-- Start MATERIAL SUPPLIED --

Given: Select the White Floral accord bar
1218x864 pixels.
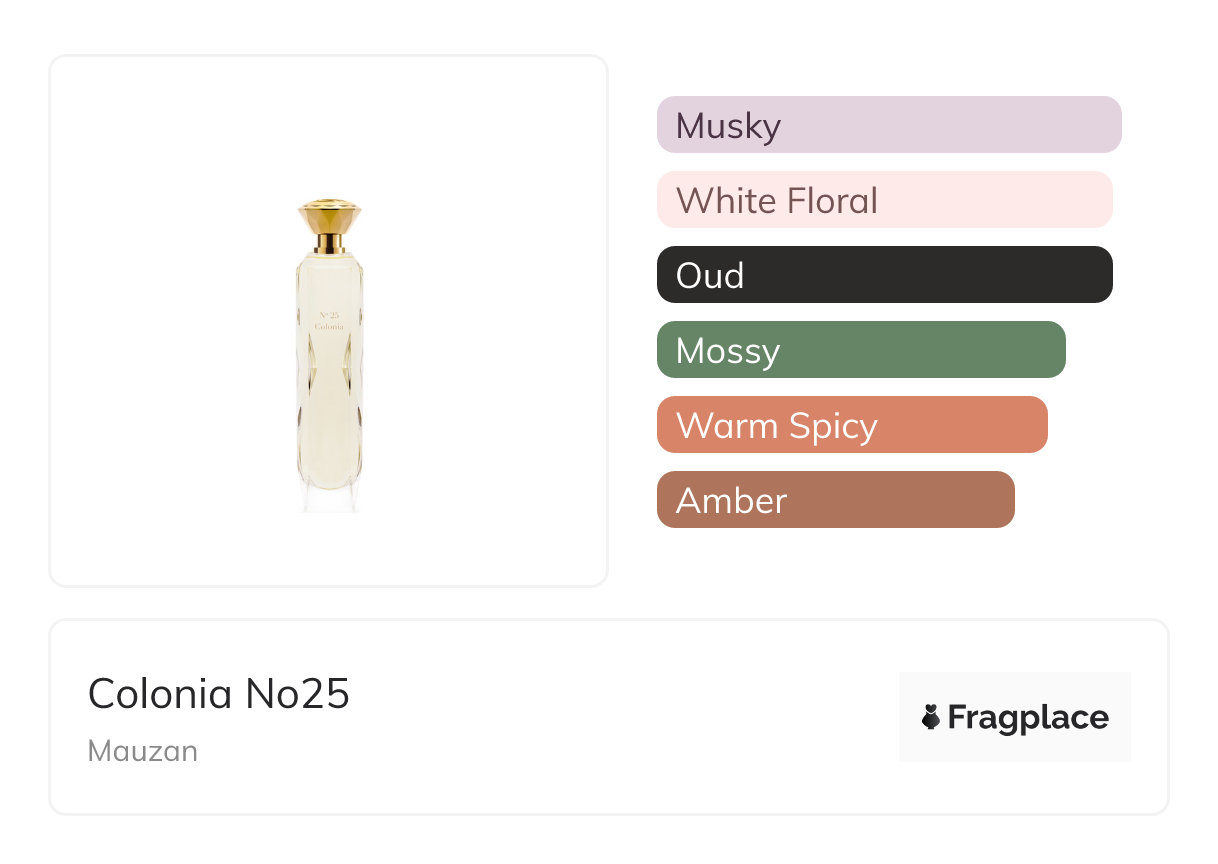Looking at the screenshot, I should click(x=884, y=200).
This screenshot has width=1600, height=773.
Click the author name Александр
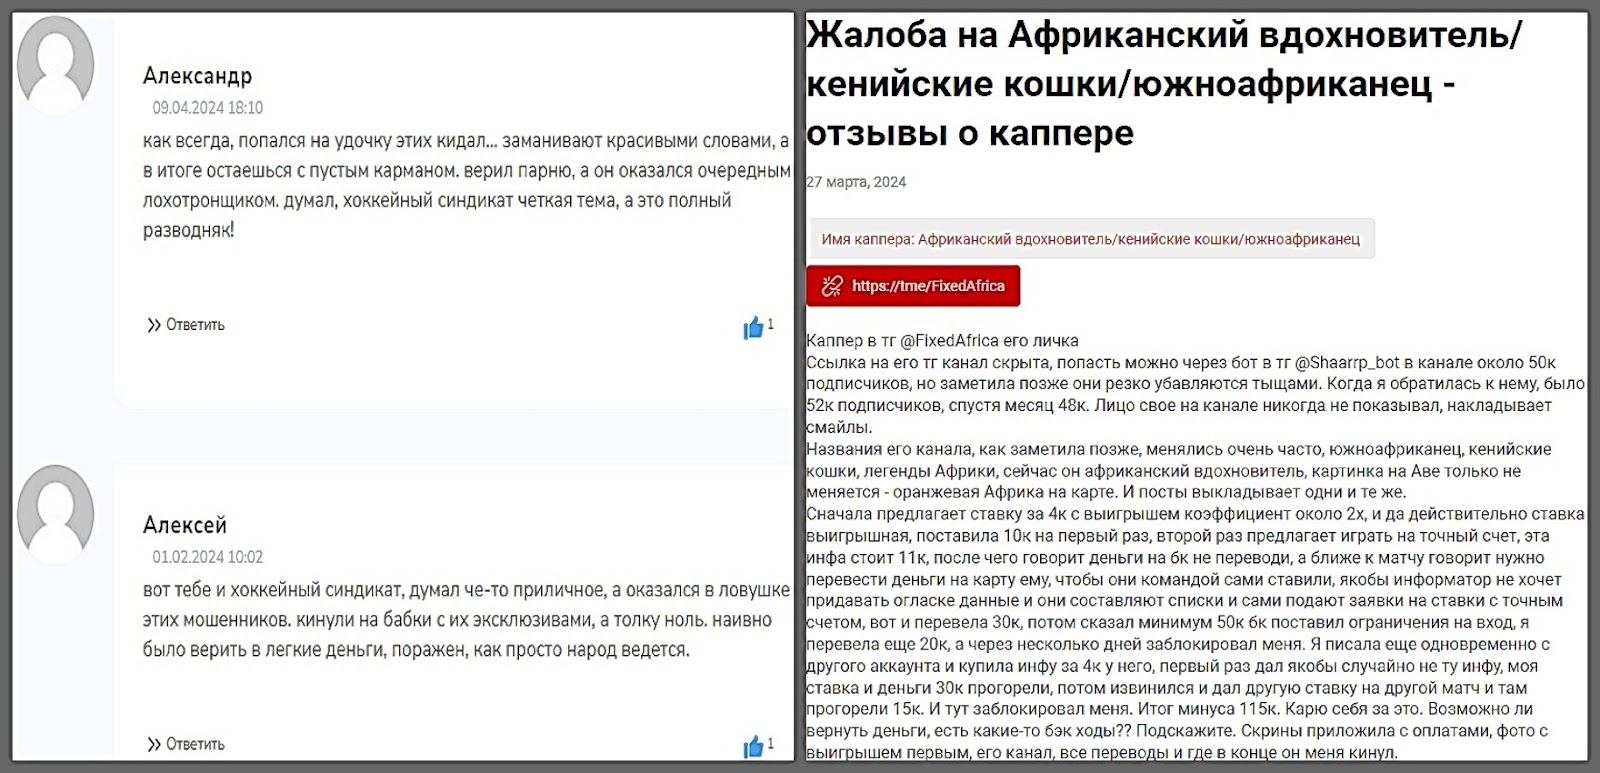coord(197,76)
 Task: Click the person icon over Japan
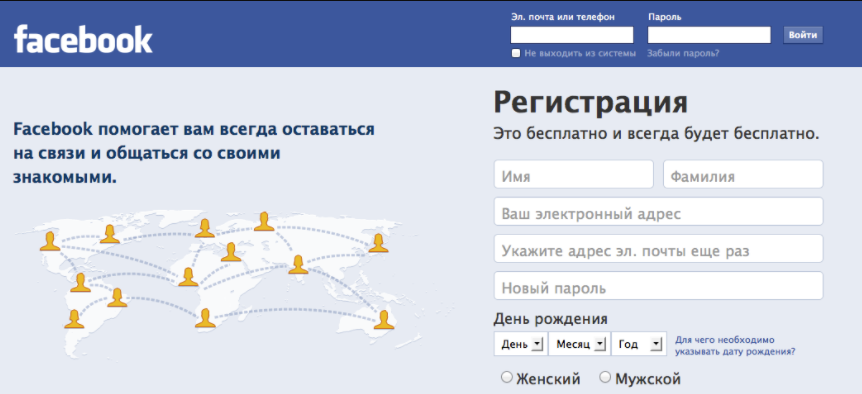pos(378,243)
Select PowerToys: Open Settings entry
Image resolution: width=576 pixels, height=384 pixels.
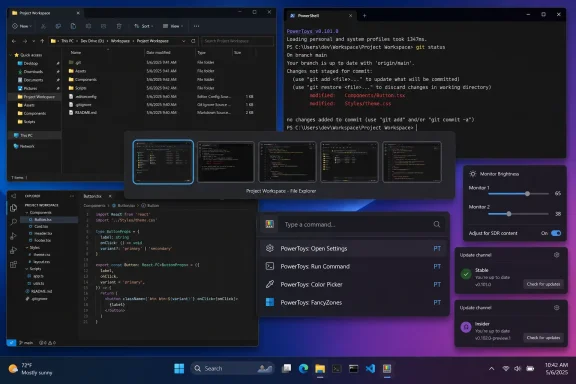coord(353,248)
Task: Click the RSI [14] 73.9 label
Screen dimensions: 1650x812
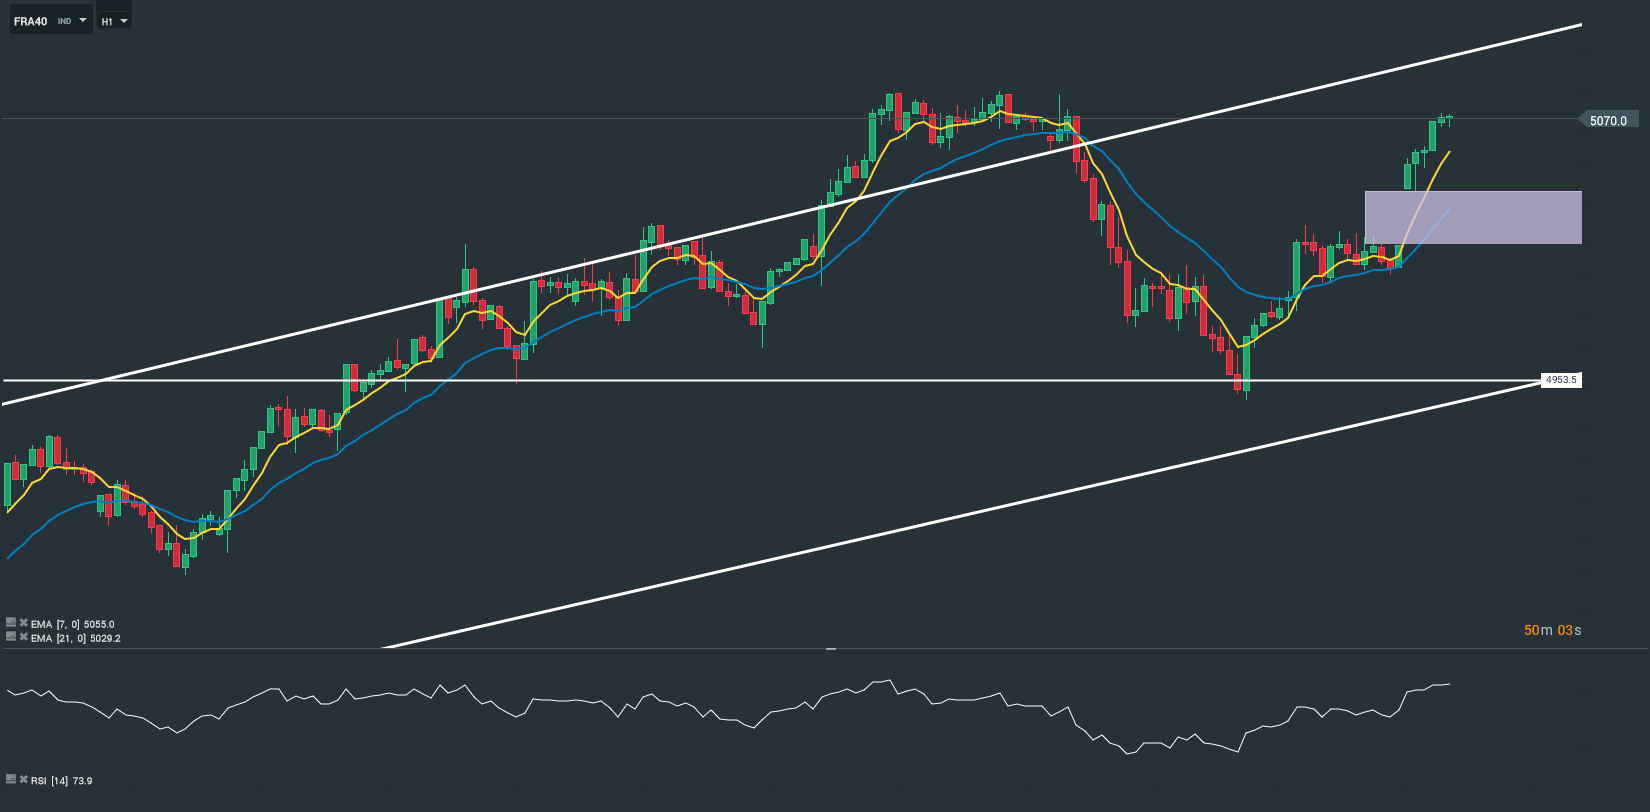Action: (62, 781)
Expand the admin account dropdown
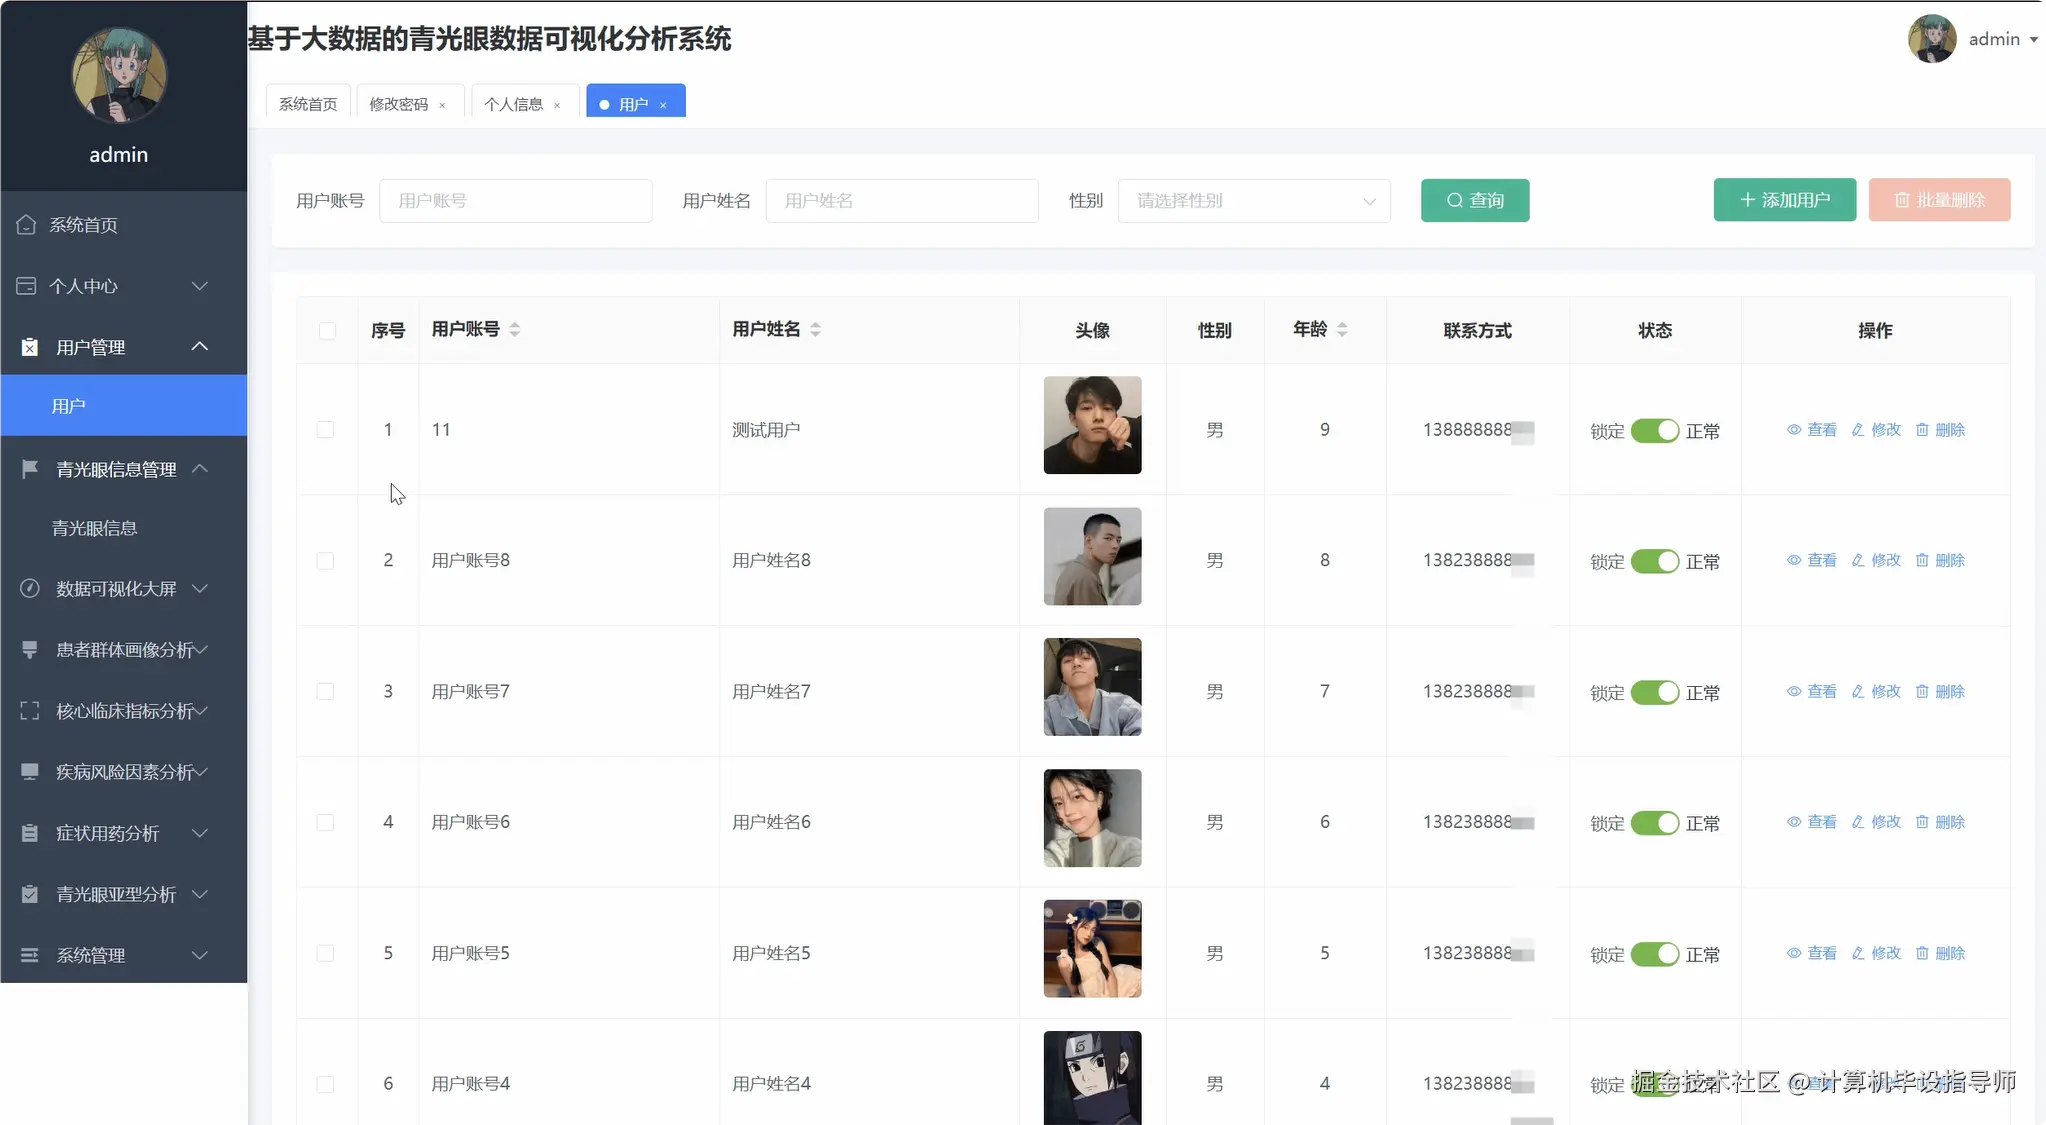This screenshot has width=2046, height=1125. point(2000,39)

-- End MATERIAL SUPPLIED --

Copy out every line of the items above word for word, leaving out the pictures.

Given: Select the White Floral accord bar
1218x864 pixels.
Looking at the screenshot, I should click(x=884, y=200).
This screenshot has width=1600, height=773.
Click the author name Александр
coord(197,76)
 Task: Click the person icon over Japan
pos(378,243)
Select PowerToys: Open Settings entry
Image resolution: width=576 pixels, height=384 pixels.
coord(353,248)
Task: Click the RSI [14] 73.9 label
Screen dimensions: 1650x812
Action: (62, 781)
Expand the admin account dropdown
This screenshot has width=2046, height=1125. point(2000,39)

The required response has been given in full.